TEXT EXCERPT:
The client orchestrates what messages are sent to the server towards some (usually musical) end. IT controls what commands are sent, and - importantly - when they are sent. The client may take action based on messages sent back by the server, but is not responsible for generating the audio itself.

SuperCollider’s client sclang is its own programming language with standard library affordances for communicating with the SuperCollider server. Similarly, Supriya is, as a client, a set of library affordances for communicating with the SuperCollider server via Python, and leans on the rest of the Python ecosystem to fill in the gaps that sclang has to build from scratch (e.g. packaging, documentation tooling, testing, scientific computing, UIs, etc.).

There are many non-sclang clients beyond Supriya for a wide variety of languages, but all follow the very broad pattern of orchestrating communications with a running scsynth or supernova server. Most client, including Supriya and sclang, provide a class (or the equivalent in that language) to model the concept of a server. In both Supriya and sclang this class is called, unsurprisingly, Server ! However, this isn’t actually the server, just a proxy to it as a convenience for communications and process management.

Because of the communication and memory boundaries between the client and the server, it’s not always easy or even possible to know the exact state of the server.

Open sound control

How does the client communicate with the server? For historical reasons, the server listens for messages using the Open Sound Control (aka OSC) wire format.

Like WebSockets or stdin/stdout process pipes and unlike HTTP’s paired request/response model, OSC communications are bidirectional. Messages go out from the client to the server, and are not explicitly matched by responses from the server back to the client. Both client and server may send each other messages at any moment. By convention, scsynth sends replies to many requests, but this is an explicit design decision by the SuperCollider developers and not a feature of OSC. Sending these response messages is not enforced by OSC or the UDP or TCP protocols those OSC messages are sent over.

OSC allows for sending messages and (potentially timestamped) bundles of other messages or bundles. An OSC message is basically a list of simple data types. By convention they start with a string (the address) and any subsequent values must be integers, floats, booleans, other strings, etc. You can think of it as a very, very strict subset of JSON.

STORED RECORDS:
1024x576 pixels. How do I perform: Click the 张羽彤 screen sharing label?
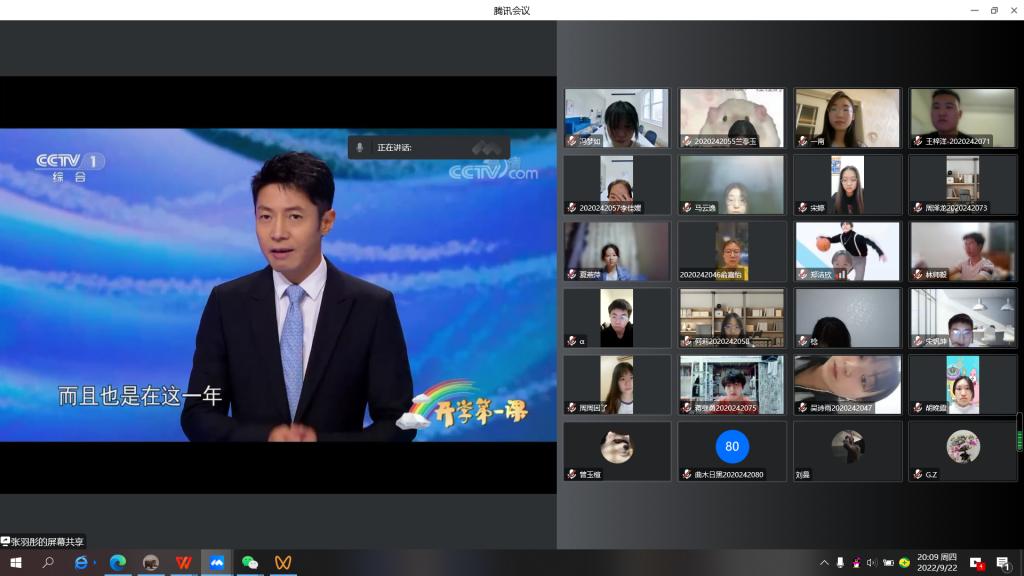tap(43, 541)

...

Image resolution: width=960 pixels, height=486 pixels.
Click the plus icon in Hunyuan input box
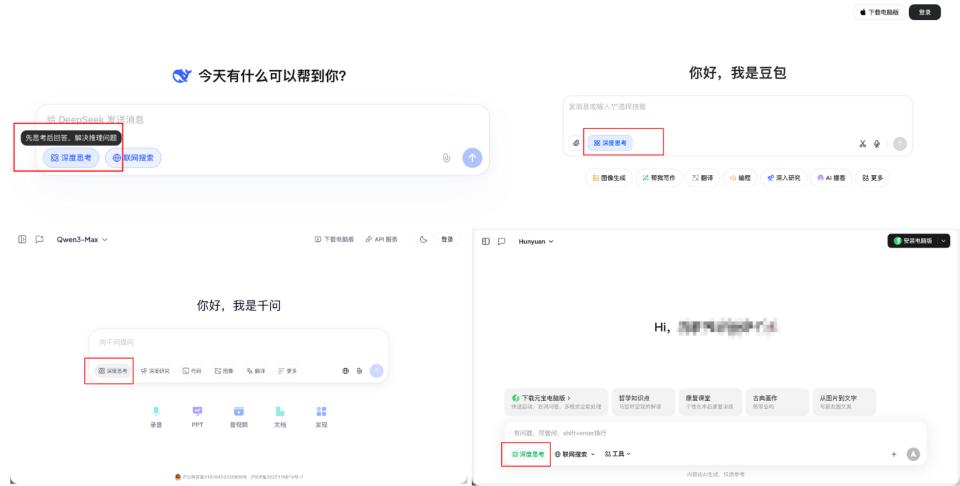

PROBLEMS:
**1)** Can you rewrite everything in the passage on SuperCollider clients from "There are many" down to "OSC) wire format.", swapping "proxy" for "stand-in"?
**2)** How would the passage on SuperCollider clients and OSC go on after its last sentence? Continue it from there.

EXPECTED ANSWERS:
**1)**
There are many non-sclang clients beyond Supriya for a wide variety of languages, but all follow the very broad pattern of orchestrating communications with a running scsynth or supernova server. Most client, including Supriya and sclang, provide a class (or the equivalent in that language) to model the concept of a server. In both Supriya and sclang this class is called, unsurprisingly, Server ! However, this isn’t actually the server, just a stand-in to it as a convenience for communications and process management.

Because of the communication and memory boundaries between the client and the server, it’s not always easy or even possible to know the exact state of the server.

Open sound control

How does the client communicate with the server? For historical reasons, the server listens for messages using the Open Sound Control (aka OSC) wire format.

**2)**
Some OSC messages to the server are considered synchronous. The command they encodeare is enacted immediately.

Other OSC messages to the server are considered asynchronous. The command they encode may take a few moments to come to pass, typically because the server must perform additional memory allocation or processing whose time complexity is unknown. Most asynchronous messages to scsynth may contain a completion message: another OSC message or bundle to be handled once the initial command has completed. You can think of these as a sort of callback: “do Y once X completes, however long X takes.”

Supriya models all messages from the client to the server, and from the server back to the client, explicitly as classes, and provides methods on its Server class for constructing and sending these messages (or bundles thereof) transparently.

Nodes, groups, and synths

What sorts of commands do OSC messages encode, anyways? And what is the server even doing when it processes audio?

The server contains a number of entities. Perhaps the most crucial of these are nodes, which are organized into a rooted acyclic digraph, a tree. There are two kinds of nodes: groups and synths . Group nodes contain other nodes (either other groups, or synths) while synths perform audio processing.

When processing audio, the server walks the node tree depth-first, starting from the root node, visiting each node in turn. The synth nodes process audio one after another until every node has been visited. Audio processing in this framework is relatively deterministic.

The alternative server supernova introduces parallelism for special groups called parallel groups, and therefore introduces indeterminism. Parallel groups process their immediate children in parallel which means care must be taken to handle how audio data is read and written by parallelized synths.

Buses and buffers

But where do synths read audio data from and write audio data to?

Synths typically read from and write to buses: placeholders for signals. Buses come in two flavors: audio-rate and control-rate. Control-rate buses are conceptually equivalent to control voltage in modular synthesizer systems, and audio-rate buses as conceptually similar to channels on a gigantic mixer. Audio-rate buses allow us to manage processing signals sample-by-sample, while control-rate buses only allow us to process signals once per sample-block. For many applications, this arrangement is perfectly fine, especially given that the default sample block size is 64 samples - typically barely more than a millisecond at most common sample rates.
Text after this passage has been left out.